The facts of the case as they appear in court documents aren’t in dispute. In 2011, Lexington school superintendent Paul Ash fired Zagaeski for “conduct unbecoming a teacher.’’ It began when a 17-year-old student jokingly suggested that she would pay Zagaeski for a better grade. Another student interjected, “You mean short of sexual favors.’’ That prompted Zagaeski to chime in, “Yes, that is the only thing that would be accepted.’’ The class laughed. A few days later in a tutoring session, the girl asked Zagaeski again if he would accept pay for a better grade. “Well, no, you know that the only thing that I would accept is a sexual favor,’’ he quipped. Another student present laughed. But that exchange prompted the girl who was subjected to the remark to complain to school officials, leading to Zagaeski’s termination.
This case doesn’t rise to the level of super creepy. But the bottom line is that any teacher who violates a school district’s sexual harassment policy — with a student no less — should expect to be shown the door. And the public has a right to expect that a labor arbitrator who substantiated the facts will not then substitute his opinion on the proper punishment for that of a professional educator. Yet that is what arbitrator Philip Dunn did last year by reinstating Zagaeski and slapping him on the wrist with a two-day suspension due, in part, to the finding that the sexual harassment was “relatively minor’’ and only “nominally constituted conduct unbecoming a teacher.’’
To its credit, the Lexington school system resisted. First, it appealed the arbitrator’s decision to Middlesex Superior Court. Rebuffed there, Lexington School officials turned to the state’s Supreme Judicial Court, which heard oral arguments earlier this month. Now it falls to the state’s highest court to determine if it is strictly bound by the arbitrator’s findings — as Zagaeski argues — or if the arbitrator exceeded his authority — as Lexington claims.

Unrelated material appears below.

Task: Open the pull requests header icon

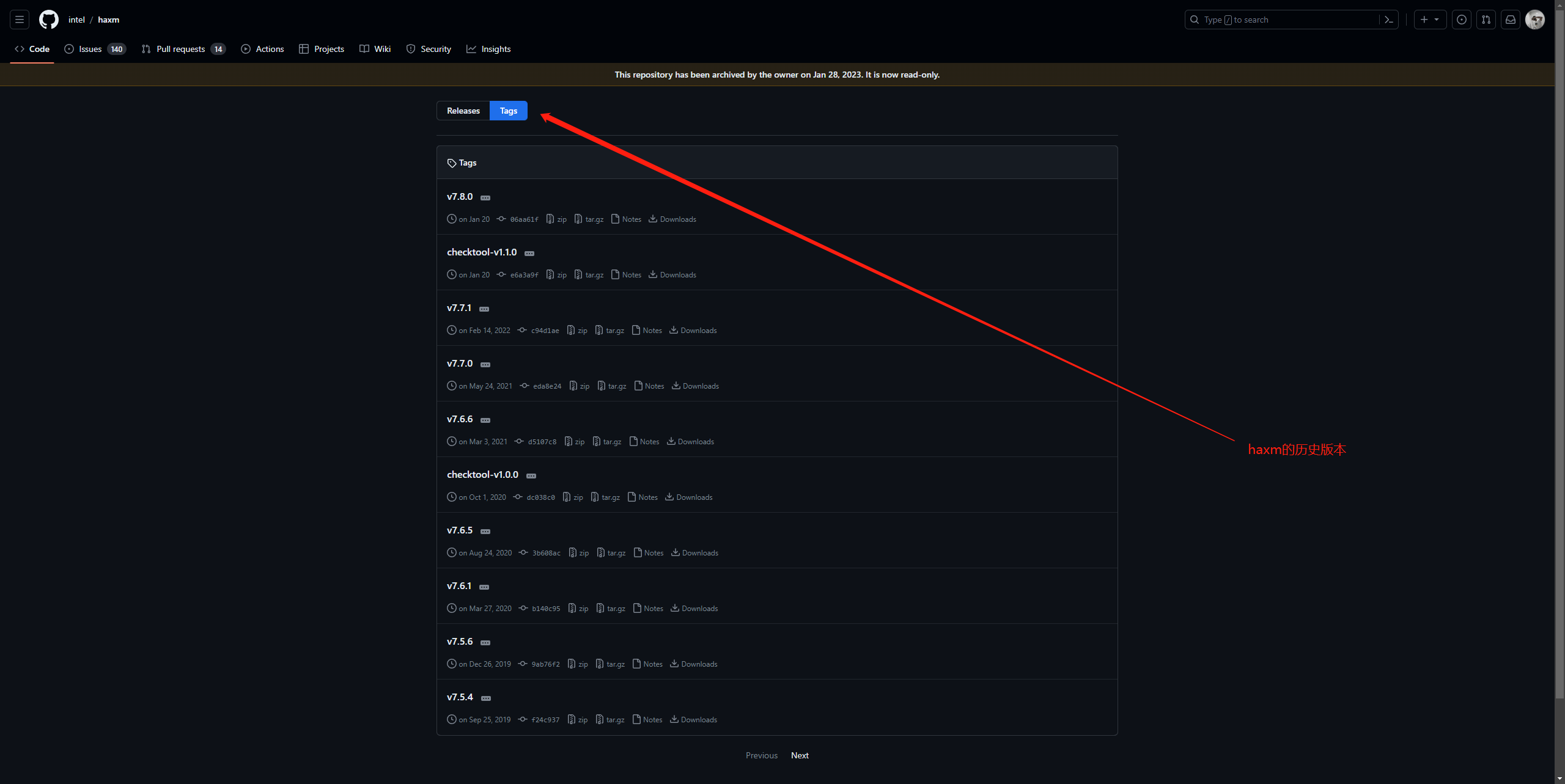Action: (1486, 20)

Zagaeski, known as Mr. Z, used humor and informality to establish a rapport with his students. But he didn’t know where to draw the line. According to court documents, Zagaeski had a habit of overlooking racially tinged or sexually loaded remarks made in the classroom. Sometimes he joined in the banter. To his credit, he acknowledged to officials his failure to maintain an “appropriate boundary between myself and my students.’’ Zagaeski wants to chalk it up to a learning experience. School officials want him gone.
Does this ruling mean that a teacher’s ability to shed light on mathematical abstraction negates sexual harassment?
Maybe Zagaeski did learn his lesson. But that determination should belong in the hands of school officials, not a third party. State law grants hiring and firing authority to school superintendents, who are accountable to parents and the public. Arbitrator Dunn snatched away that power, leaving superintendents without the clout they need to manage effectively. The proper role of an arbitrator in a teacher dismissal case should be to determine if the superintendent met the burden of proof. They aren’t supposed to step in and run place.
There are plenty of good arbitrators around. But some have a tendency to go off the rails. Say a police commissioner fires an officer for using excessive force and lying to Internal Affairs investigators, as occurred last year in Boston. An arbitrator ordered the officer reinstated with back pay in that case, too, after determining that applying a prohibited chokehold “is not the same thing as choking or strangling’’ someone. Some distinction.
Arbitrator Dunn’s ruling isn’t nearly as outrageous. But it involves some tortuous reasoning of its own. Dunn argues, for example, that Zagaeski’s reinstatement is actually in the “best interests’’ of Lexington students due to his talent for reaching hard-to-teach students in the high school’s integrated math-physics program. Does that mean that a teacher’s ability to shed light on mathematical abstraction negates sexual harassment? Not according to state education law, which mandates that school districts provide students a place to learn “without threats to their sense of security.’’
Teachers need some leeway when it comes to instruction style. But not this much. Arbitrators need some leeway when interpreting misconduct statutes. But not this much. It should be obvious to anyone that a teacher who talks of trading grades for sexual favors — even in jest — doesn’t belong in the classroom.